There have been several accounts of Dean’s sexual relationships with both men and women. William Bast was one of Dean’s closest friends, a fact acknowledged by Dean’s family. Dean’s first biographer (1956), Bast, an acquaintance of this writer’s,  was his roommate at UCLA and later in New York, and knew Dean throughout the last five years of his life. Bast published a revealing update of his first book, in which, after years of successfully dodging the question as to whether he and Dean were sexually involved, he has finally admitted that they were. In this second book Bast describes the difficult circumstances of their involvement and also deals frankly with some of Dean’s other homosexual relationships, notably the actor’s friendship with Rogers Brackett, the influential producer of radio dramas who encouraged Dean in his career and provided him with useful professional contacts.
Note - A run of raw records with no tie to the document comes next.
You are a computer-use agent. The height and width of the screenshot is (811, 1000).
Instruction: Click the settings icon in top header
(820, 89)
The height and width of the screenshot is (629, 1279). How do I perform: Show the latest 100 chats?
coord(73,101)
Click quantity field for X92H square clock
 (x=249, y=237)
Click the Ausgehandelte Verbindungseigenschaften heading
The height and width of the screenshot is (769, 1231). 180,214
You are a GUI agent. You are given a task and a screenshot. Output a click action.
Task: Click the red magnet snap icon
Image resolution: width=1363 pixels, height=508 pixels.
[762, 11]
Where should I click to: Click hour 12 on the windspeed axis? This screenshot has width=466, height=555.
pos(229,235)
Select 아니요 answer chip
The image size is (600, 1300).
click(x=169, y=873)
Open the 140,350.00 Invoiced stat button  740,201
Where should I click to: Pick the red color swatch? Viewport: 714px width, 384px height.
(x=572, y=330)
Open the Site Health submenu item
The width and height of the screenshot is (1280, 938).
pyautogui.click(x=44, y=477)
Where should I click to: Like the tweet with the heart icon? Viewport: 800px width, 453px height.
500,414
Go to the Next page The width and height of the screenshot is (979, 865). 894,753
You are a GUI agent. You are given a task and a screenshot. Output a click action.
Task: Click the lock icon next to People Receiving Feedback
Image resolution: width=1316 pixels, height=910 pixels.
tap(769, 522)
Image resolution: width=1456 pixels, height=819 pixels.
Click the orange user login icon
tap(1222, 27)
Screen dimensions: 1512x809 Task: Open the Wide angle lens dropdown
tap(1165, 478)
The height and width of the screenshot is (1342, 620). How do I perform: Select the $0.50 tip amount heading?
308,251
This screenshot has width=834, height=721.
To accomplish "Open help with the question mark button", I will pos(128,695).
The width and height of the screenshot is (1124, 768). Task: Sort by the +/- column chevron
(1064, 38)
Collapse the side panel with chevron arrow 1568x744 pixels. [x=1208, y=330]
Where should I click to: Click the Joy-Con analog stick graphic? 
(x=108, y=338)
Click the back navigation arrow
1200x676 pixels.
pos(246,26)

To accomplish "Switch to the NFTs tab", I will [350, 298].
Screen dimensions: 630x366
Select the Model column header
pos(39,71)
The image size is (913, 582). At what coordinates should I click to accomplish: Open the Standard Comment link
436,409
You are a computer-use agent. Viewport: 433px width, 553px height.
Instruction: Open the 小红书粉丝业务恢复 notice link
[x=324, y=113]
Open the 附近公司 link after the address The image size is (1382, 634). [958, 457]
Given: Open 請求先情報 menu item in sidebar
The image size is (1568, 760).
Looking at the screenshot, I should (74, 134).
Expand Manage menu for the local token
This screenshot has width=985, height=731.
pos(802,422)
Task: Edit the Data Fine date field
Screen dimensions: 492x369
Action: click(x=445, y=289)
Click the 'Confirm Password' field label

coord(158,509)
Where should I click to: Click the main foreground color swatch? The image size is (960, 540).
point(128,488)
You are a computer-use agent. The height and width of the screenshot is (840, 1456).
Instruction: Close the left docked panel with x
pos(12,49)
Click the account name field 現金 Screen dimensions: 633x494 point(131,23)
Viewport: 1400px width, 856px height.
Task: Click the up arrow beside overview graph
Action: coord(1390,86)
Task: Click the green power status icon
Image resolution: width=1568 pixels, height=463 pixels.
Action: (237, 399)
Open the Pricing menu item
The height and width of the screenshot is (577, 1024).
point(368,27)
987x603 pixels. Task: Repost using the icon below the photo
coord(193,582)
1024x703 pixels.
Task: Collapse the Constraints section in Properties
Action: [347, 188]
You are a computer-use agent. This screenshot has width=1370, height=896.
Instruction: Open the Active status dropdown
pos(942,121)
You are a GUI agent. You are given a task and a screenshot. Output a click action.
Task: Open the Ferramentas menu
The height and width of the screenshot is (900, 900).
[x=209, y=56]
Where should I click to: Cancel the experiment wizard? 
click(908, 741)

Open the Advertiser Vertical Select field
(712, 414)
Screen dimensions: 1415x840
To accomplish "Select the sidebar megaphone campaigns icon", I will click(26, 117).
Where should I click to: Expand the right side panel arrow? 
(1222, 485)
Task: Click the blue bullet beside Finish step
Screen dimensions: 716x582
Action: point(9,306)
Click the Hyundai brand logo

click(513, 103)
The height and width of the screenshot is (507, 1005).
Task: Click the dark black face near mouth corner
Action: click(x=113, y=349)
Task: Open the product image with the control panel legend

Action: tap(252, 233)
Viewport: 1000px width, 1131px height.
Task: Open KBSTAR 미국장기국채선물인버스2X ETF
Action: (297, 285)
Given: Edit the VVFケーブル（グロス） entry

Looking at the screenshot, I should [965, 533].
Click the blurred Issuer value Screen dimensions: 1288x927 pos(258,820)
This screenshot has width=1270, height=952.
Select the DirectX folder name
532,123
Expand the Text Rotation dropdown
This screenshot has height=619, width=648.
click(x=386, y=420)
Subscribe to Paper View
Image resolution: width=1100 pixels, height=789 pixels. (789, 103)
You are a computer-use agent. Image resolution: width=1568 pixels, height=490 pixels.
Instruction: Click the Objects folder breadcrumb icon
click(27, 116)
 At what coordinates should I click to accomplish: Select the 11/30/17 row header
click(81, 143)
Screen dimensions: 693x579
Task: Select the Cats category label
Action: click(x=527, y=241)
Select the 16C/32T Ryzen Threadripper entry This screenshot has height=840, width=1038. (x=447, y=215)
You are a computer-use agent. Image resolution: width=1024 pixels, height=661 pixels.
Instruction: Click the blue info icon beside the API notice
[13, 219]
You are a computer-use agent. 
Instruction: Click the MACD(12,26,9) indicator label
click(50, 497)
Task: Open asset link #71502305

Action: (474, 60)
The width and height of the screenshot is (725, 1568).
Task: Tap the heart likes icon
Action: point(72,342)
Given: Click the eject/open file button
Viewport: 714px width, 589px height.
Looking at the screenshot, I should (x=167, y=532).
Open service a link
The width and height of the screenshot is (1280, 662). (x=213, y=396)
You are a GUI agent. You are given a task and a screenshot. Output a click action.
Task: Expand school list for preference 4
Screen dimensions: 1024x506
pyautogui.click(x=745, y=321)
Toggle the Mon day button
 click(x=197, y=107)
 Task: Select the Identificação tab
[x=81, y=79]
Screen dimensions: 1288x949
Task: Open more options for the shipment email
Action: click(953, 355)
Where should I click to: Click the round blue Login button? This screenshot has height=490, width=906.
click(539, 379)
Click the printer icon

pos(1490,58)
Journalist Joe Hyams suggests that any homosexual acts Dean might have involved himself in appear to have been strictly “for trade,” as a means of advancing his career. Val Holley notes that, according to Hollywood biographer Lawrence J. Quirk, Gay Hollywood columnist Mike Connolly “would put the make on the most prominent young actors, including Robert Francis, Guy Madison, Anthony Perkins, Nick Adams and James Dean.” However, the “trade only” notion is debated by Bast and other Dean biographers. Indeed, aside from Bast’s account of his own relationship with Dean, Dean’s fellow biker and “Night Watch” member John Gilmore claims he and Dean “experimented” with homosexual acts on one occasion in New York, and it is difficult to see how Dean, then already in his twenties, would have viewed this as a “trade” means of advancing his career.

In his Natalie Wood biography, Gavin Lambert, himself Gay and part of the Hollywood Gay circles of the 50s and 60s, describes Dean as being bisexual. Rebel director Nicholas Ray has also gone on record to say that Dean was bisexual. Consequently, Robert Aldrich and Garry Wotherspoon’s book Who’s Who in Contemporary Gay and Lesbian History: From World War II to the Present Day  includes an entry on James Dean. Dean avoided the draft by registering as a homosexual, then classified by the US government as a mental disorder. When questioned about his orientation, he is reported to have said, “Well, I’m certainly not going through life with one hand tied behind my back.”